(Saved data entries)
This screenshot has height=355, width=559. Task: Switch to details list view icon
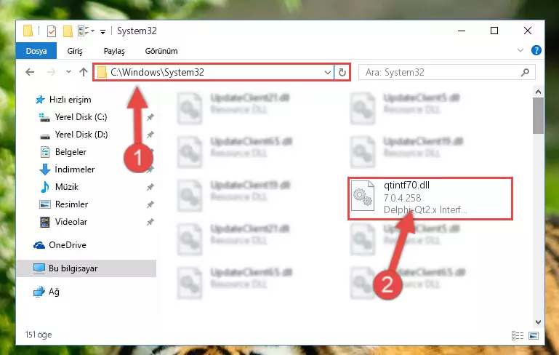pos(518,336)
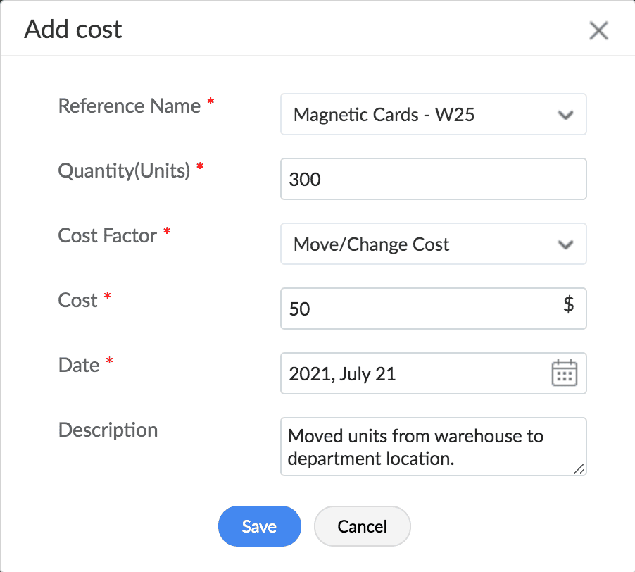Open the Move/Change Cost combo box
The width and height of the screenshot is (635, 572).
[x=422, y=244]
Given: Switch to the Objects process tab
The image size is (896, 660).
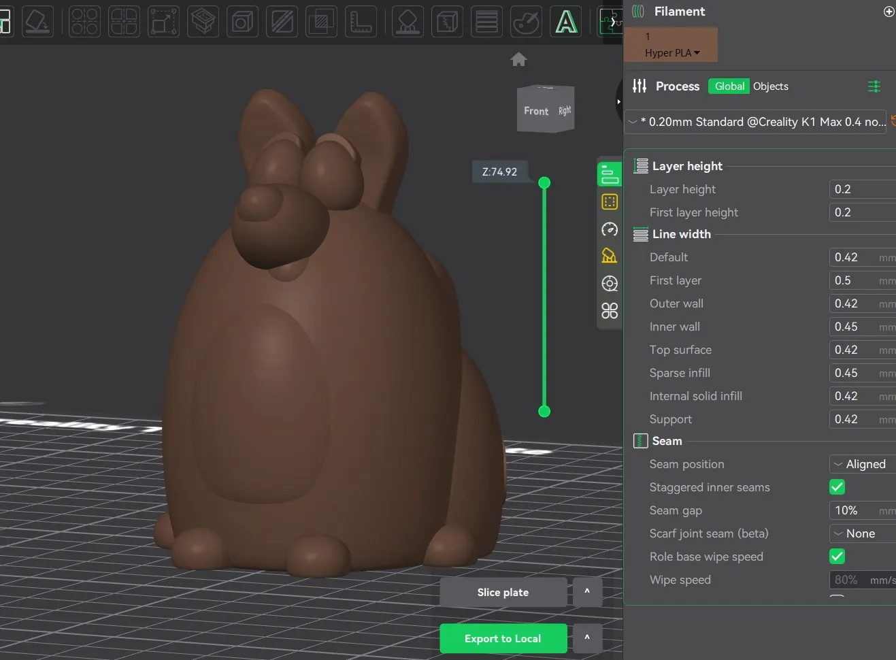Looking at the screenshot, I should tap(771, 86).
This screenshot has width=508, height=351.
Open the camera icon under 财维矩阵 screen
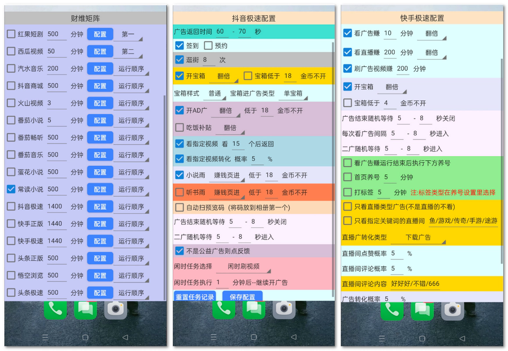(x=115, y=309)
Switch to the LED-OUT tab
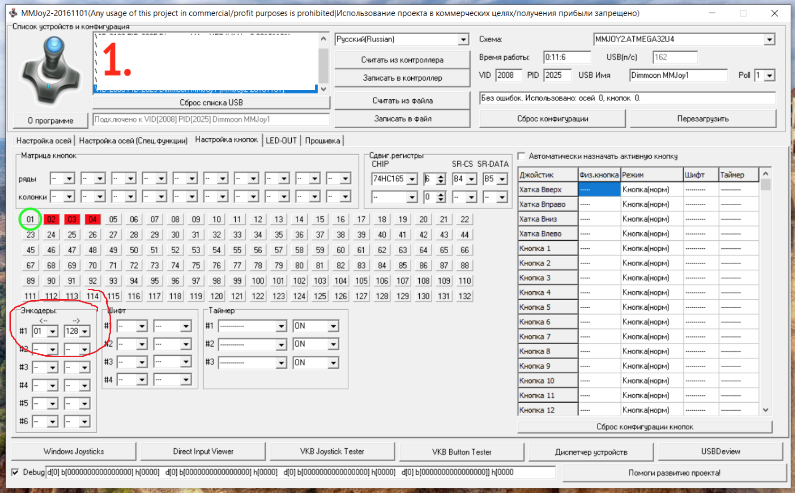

» **Activity**: Repeat all of the data above word for word, minus the pictures.

» **Solution for this task**:
This screenshot has height=355, width=559. Task: Switch to details list view icon
pos(518,336)
Open the Move/Change Cost combo box
The width and height of the screenshot is (635, 572).
[x=422, y=244]
Given: Switch to the Objects process tab
The image size is (896, 660).
Looking at the screenshot, I should tap(771, 86).
This screenshot has width=508, height=351.
Open the camera icon under 财维矩阵 screen
(x=115, y=309)
Switch to the LED-OUT tab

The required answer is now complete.